[[ Raw data, beginning ]]
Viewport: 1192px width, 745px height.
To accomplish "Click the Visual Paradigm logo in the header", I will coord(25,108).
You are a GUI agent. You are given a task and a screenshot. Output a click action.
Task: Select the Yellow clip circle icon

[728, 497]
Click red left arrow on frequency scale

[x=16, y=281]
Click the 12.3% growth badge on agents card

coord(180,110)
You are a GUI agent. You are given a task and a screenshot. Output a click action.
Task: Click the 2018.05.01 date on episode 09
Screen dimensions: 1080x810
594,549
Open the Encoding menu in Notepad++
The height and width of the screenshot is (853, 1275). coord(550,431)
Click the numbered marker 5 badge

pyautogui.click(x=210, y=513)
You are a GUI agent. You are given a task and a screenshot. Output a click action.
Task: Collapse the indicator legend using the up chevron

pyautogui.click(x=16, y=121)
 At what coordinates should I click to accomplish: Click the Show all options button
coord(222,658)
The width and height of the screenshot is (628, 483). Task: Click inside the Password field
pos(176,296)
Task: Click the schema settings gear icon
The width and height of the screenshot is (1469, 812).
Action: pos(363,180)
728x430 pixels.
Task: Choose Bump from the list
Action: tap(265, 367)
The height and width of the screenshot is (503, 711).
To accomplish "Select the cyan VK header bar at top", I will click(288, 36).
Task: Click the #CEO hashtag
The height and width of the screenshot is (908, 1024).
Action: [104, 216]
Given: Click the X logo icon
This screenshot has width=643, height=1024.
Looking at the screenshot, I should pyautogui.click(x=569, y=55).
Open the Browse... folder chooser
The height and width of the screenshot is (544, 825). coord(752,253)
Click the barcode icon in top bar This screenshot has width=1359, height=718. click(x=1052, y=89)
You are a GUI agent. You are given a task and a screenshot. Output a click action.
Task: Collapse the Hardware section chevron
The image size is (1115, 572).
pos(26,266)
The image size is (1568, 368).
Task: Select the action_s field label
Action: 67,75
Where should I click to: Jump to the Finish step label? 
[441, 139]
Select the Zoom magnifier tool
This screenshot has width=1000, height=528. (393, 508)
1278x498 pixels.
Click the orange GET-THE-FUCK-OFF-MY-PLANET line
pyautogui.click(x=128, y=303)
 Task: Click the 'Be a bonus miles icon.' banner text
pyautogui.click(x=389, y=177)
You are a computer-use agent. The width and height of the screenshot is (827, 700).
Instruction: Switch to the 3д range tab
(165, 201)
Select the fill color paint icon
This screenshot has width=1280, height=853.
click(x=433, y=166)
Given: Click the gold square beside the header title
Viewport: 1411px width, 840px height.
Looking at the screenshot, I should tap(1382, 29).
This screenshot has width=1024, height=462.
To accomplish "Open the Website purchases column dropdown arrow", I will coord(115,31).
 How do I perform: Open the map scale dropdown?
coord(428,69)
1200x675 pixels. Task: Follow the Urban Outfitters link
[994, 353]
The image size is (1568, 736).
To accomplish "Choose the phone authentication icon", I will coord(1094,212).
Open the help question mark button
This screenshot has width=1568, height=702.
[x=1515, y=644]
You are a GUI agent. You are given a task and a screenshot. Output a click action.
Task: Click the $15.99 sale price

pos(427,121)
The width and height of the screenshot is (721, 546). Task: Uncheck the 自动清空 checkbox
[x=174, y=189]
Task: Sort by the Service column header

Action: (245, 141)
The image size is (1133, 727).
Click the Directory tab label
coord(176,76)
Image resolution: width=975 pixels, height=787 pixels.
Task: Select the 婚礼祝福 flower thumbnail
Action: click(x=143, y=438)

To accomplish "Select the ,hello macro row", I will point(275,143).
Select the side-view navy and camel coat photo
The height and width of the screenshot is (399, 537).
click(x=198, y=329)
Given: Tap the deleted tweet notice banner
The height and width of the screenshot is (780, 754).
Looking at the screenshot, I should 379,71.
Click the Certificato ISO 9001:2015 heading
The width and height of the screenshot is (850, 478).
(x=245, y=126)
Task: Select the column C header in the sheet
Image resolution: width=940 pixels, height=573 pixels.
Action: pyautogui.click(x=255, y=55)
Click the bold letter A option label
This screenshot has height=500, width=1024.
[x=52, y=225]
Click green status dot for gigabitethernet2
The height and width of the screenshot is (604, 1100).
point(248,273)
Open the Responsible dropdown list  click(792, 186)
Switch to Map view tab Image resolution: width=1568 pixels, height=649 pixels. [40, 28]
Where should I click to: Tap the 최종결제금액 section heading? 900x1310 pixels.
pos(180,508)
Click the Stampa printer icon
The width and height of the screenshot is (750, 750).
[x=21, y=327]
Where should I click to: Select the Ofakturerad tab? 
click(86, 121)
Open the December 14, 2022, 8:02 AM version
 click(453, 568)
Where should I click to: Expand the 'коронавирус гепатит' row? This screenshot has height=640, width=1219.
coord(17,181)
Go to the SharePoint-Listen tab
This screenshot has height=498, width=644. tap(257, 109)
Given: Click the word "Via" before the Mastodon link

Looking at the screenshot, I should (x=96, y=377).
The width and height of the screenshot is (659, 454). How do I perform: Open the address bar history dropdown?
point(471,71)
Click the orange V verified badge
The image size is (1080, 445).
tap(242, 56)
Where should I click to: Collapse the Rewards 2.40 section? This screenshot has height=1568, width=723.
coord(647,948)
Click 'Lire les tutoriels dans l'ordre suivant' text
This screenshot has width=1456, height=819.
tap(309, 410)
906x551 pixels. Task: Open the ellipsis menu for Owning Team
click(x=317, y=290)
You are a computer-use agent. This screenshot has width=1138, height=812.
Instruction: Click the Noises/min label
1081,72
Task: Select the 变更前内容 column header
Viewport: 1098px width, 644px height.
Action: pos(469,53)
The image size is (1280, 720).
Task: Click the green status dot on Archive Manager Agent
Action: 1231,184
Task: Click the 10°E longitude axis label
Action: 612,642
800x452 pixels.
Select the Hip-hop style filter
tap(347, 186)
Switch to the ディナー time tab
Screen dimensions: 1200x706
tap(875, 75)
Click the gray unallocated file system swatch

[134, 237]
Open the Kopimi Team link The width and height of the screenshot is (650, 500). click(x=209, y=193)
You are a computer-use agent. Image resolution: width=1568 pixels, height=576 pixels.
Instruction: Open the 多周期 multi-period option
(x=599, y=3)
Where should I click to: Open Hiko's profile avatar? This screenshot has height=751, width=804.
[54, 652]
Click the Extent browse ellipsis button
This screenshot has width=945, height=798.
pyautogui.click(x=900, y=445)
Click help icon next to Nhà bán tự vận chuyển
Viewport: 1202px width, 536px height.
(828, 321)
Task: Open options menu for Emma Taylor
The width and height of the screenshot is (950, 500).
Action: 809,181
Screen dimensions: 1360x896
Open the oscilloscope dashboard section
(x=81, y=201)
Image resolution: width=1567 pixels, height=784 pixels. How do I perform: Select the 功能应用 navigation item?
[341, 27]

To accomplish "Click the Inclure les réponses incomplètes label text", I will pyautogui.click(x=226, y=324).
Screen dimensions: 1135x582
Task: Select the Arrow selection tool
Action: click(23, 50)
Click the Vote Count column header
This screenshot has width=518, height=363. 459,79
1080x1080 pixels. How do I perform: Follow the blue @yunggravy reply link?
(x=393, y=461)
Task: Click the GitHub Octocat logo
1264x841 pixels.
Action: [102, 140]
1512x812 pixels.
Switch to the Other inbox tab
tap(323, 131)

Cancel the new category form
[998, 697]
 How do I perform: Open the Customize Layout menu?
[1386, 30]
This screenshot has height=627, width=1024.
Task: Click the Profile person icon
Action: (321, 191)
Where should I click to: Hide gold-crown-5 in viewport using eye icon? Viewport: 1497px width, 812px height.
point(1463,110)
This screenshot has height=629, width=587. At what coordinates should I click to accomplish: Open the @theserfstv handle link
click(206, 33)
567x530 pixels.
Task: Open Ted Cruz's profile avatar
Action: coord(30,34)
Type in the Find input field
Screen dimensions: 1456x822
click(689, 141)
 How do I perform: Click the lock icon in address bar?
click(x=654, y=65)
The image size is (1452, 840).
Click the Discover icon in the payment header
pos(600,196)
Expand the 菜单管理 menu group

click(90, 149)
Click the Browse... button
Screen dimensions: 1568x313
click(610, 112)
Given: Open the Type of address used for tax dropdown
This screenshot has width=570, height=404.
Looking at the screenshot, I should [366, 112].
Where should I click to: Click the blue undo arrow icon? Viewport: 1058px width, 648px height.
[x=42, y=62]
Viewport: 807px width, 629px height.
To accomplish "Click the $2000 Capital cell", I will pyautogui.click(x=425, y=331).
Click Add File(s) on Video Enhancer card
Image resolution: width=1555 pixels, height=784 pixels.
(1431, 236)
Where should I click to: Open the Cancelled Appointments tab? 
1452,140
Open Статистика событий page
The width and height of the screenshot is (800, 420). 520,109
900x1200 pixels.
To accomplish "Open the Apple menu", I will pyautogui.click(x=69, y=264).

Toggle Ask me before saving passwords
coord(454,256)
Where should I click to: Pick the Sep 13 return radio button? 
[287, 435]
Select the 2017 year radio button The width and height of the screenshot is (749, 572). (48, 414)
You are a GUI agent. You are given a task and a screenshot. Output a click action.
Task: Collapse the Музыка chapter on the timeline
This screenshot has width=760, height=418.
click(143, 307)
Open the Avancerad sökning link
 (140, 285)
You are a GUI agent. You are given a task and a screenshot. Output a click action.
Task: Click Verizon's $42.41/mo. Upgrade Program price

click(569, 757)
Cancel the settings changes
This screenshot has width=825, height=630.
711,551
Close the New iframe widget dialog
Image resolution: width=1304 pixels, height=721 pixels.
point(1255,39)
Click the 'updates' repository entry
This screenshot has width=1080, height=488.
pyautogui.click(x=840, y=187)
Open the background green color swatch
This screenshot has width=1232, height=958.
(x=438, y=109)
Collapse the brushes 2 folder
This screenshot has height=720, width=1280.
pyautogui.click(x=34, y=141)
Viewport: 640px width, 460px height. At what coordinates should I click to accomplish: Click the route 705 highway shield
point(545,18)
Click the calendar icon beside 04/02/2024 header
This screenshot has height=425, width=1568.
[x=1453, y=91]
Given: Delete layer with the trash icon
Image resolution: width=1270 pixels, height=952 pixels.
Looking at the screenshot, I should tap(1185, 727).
[[ Raw data, end ]]
_What you will do_
There is a run of lines above from the one with "Open the December 14, 2022, 8:02 AM version" to the one with "800x452 pixels."; print exactly that run, both ends included, and nothing else.

_Answer space_
Open the December 14, 2022, 8:02 AM version
 click(453, 568)
Where should I click to: Expand the 'коронавирус гепатит' row? This screenshot has height=640, width=1219.
coord(17,181)
Go to the SharePoint-Listen tab
This screenshot has height=498, width=644. tap(257, 109)
Given: Click the word "Via" before the Mastodon link

Looking at the screenshot, I should (x=96, y=377).
The width and height of the screenshot is (659, 454). How do I perform: Open the address bar history dropdown?
point(471,71)
Click the orange V verified badge
The image size is (1080, 445).
tap(242, 56)
Where should I click to: Collapse the Rewards 2.40 section? This screenshot has height=1568, width=723.
coord(647,948)
Click 'Lire les tutoriels dans l'ordre suivant' text
This screenshot has width=1456, height=819.
tap(309, 410)
906x551 pixels. Task: Open the ellipsis menu for Owning Team
click(x=317, y=290)
You are a computer-use agent. This screenshot has width=1138, height=812.
Instruction: Click the Noises/min label
1081,72
Task: Select the 变更前内容 column header
Viewport: 1098px width, 644px height.
Action: pos(469,53)
The image size is (1280, 720).
Task: Click the green status dot on Archive Manager Agent
Action: 1231,184
Task: Click the 10°E longitude axis label
Action: 612,642
800x452 pixels.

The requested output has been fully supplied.